• _Exercise description_
For the word "help", give the number of lines in these entries that contain it, with nothing else.

***** Given information *****

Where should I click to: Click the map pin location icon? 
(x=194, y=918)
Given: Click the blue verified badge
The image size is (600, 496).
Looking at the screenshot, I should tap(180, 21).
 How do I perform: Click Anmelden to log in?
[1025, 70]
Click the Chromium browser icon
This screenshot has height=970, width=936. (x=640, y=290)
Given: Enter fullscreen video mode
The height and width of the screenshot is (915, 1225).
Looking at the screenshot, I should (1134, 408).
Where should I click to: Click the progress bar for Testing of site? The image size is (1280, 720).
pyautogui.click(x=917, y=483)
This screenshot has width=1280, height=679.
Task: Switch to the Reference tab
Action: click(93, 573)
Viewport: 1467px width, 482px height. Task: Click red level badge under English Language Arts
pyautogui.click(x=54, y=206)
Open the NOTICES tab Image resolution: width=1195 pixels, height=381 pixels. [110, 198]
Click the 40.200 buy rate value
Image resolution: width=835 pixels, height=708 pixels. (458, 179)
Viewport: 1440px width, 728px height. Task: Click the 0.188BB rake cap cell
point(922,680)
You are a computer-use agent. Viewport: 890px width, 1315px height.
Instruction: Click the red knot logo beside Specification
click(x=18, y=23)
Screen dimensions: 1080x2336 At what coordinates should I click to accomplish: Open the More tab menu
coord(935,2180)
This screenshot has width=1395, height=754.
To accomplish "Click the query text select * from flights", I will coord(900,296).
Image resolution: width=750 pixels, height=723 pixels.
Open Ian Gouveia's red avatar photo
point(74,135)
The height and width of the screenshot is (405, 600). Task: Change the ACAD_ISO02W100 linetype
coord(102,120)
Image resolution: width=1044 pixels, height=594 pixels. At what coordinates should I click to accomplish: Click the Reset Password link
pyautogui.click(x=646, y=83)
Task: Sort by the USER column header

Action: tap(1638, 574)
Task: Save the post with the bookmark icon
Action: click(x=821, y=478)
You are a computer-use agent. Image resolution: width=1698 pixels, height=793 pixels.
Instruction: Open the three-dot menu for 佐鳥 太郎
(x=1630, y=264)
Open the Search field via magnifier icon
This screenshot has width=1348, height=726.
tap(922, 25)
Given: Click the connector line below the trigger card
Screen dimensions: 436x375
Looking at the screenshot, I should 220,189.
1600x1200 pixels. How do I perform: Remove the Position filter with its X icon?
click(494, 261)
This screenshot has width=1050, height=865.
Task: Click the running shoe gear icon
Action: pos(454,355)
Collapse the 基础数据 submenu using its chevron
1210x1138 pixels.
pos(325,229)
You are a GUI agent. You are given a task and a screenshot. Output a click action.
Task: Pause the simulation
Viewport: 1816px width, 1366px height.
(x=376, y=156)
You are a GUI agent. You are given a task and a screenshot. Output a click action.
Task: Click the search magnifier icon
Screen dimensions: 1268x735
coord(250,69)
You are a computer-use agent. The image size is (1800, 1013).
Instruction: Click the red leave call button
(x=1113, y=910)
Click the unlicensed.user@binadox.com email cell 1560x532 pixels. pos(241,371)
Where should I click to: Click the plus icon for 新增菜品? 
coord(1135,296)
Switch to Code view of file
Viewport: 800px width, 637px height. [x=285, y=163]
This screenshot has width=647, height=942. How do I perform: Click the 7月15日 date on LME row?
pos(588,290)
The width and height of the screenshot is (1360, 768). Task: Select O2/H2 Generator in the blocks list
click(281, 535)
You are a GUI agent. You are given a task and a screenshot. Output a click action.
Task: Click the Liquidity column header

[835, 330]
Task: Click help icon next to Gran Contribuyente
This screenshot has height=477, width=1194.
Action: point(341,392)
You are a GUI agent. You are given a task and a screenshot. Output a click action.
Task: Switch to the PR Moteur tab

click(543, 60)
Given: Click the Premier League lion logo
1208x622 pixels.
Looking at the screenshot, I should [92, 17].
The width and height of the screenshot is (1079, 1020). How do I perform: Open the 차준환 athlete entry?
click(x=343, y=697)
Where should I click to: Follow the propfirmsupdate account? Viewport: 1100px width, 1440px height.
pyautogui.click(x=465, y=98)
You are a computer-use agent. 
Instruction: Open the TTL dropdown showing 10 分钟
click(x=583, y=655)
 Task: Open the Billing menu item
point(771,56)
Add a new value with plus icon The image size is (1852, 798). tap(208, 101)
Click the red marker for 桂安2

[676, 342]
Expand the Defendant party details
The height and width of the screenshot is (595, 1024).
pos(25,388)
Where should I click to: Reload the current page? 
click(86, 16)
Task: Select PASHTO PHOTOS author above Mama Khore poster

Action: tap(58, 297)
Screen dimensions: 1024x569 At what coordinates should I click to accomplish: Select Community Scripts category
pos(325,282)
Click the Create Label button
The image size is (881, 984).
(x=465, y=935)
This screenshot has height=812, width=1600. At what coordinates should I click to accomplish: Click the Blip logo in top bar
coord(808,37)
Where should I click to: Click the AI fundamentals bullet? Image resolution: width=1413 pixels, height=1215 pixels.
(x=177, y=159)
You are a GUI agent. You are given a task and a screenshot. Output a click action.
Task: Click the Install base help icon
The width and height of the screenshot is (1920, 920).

*****

• _Exercise answer_
2